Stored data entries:

◆ ◆ ◆

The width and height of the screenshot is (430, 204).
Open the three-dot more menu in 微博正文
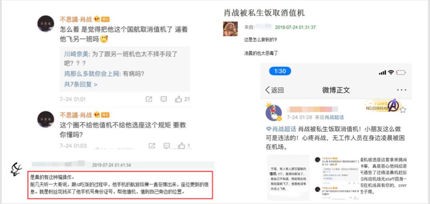click(401, 90)
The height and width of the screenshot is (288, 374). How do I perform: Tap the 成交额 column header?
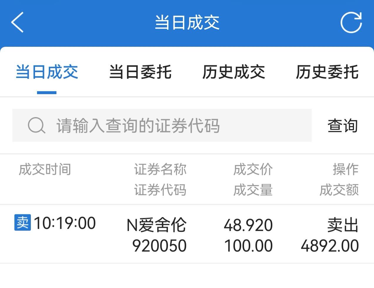coord(339,190)
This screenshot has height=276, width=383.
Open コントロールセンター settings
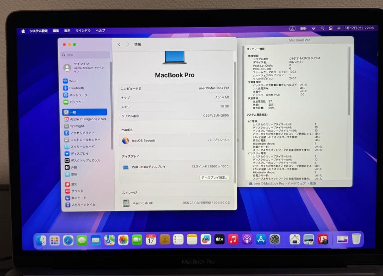click(85, 139)
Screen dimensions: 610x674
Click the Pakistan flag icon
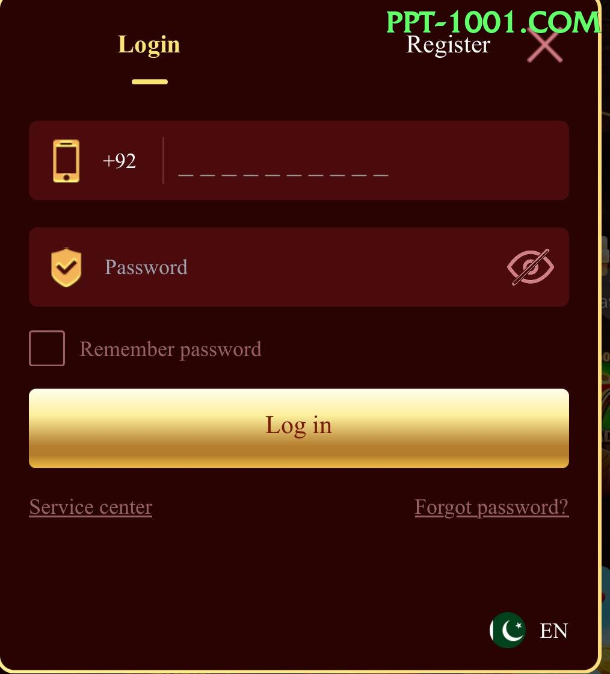(507, 630)
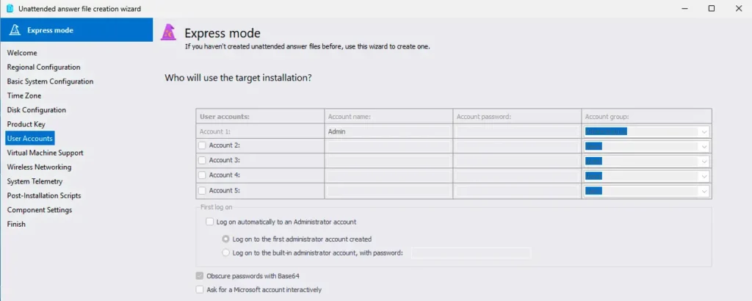Check Log on automatically to Administrator account
This screenshot has width=752, height=301.
point(209,222)
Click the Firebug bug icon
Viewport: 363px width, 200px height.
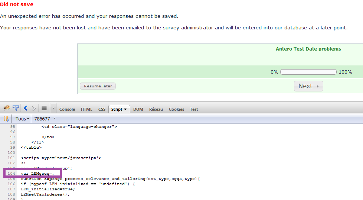click(6, 108)
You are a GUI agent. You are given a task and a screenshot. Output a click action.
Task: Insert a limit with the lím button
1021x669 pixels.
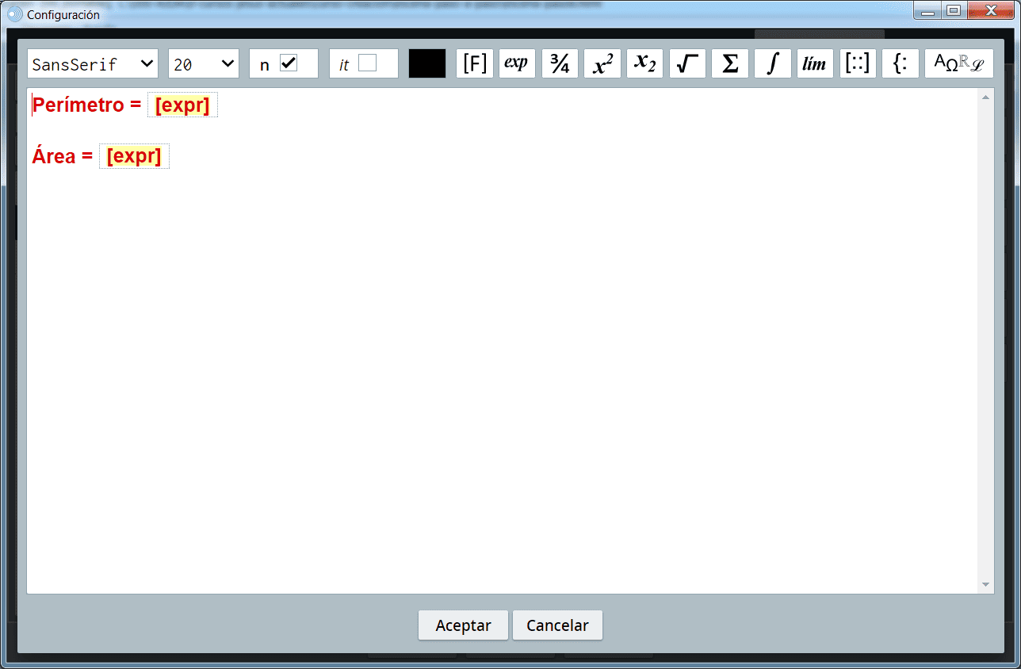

◆ ◆ ◆

**The task**
From the first record above to the last, output each one exactly and omit the pictures.

**Exercise solution**
The width and height of the screenshot is (430, 204).
Open the three-dot more menu in 微博正文
click(401, 90)
The height and width of the screenshot is (288, 374). How do I perform: Tap the 成交额 column header?
coord(339,190)
This screenshot has height=276, width=383.
Open コントロールセンター settings
click(85, 139)
Screen dimensions: 610x674
Click the Pakistan flag icon
(507, 630)
Check Log on automatically to Administrator account
This screenshot has width=752, height=301.
point(209,222)
Click the Firebug bug icon
Viewport: 363px width, 200px height.
click(6, 108)
You are a GUI agent. You are given a task and a screenshot. Output a click action.
Task: Insert a limit with the lím button
1021x669 pixels.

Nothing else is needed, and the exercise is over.